_Zitierter Auszug_
Sie selbst sind schon wieder weiter, haben die Platte als eine Etappe abgehakt. Im Juni organisierten sie das Trommelspektakel „Ngoma“, bei dem sich über hundert Laientrommler und bekannte Musiker wie Endruh Unruh und F.M. Einheit von den Einstürzenden Neubauten oder Toby Burdon (Ex-Test Department) in einen fulminanten Trommelrausch steigerten. Von Zeit zu Zeit begleitet Sandow den Cottbuser Maler Hans Scheuerecker, der ihrer Platte auch das eklektische Outfit verpaßte, bei seinen exzessiv-virtuosen Mal-Attacken. Gegenwärtig brütet Sandow über der Musik zu einem neuen Theaterstück für das Theater Senftenberg, daß Kohlschmidt gemeinsam mit einem Freund geschrieben hat.

_Aufgabe_
Wer hat der Platte laut dem zitierten Auszug das eklektische Outfit verpasst?

_Verfügbares Material_
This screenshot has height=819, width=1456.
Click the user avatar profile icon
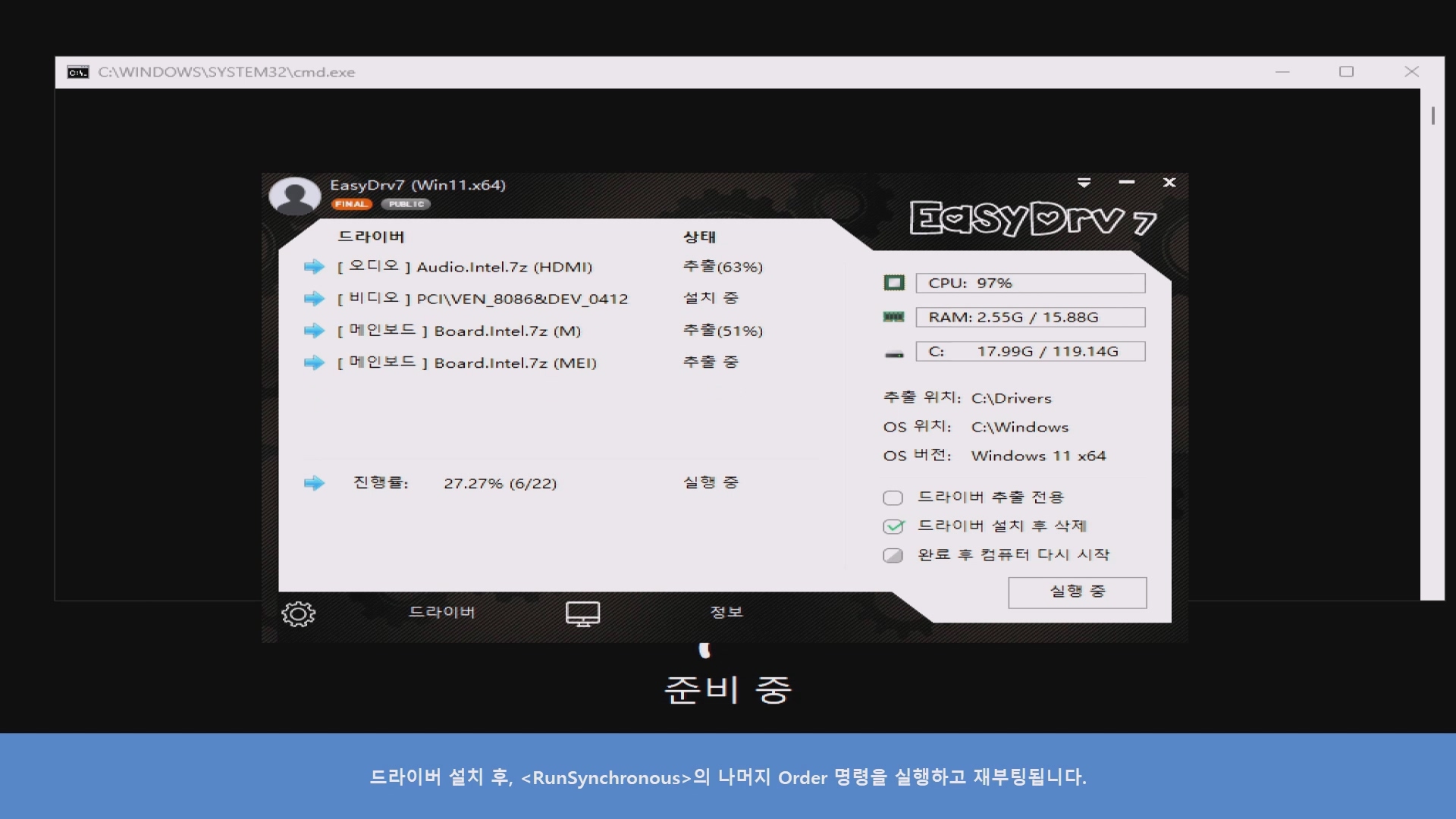[295, 196]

_Ergebnis_
Der Cottbuser Maler Hans Scheuerecker.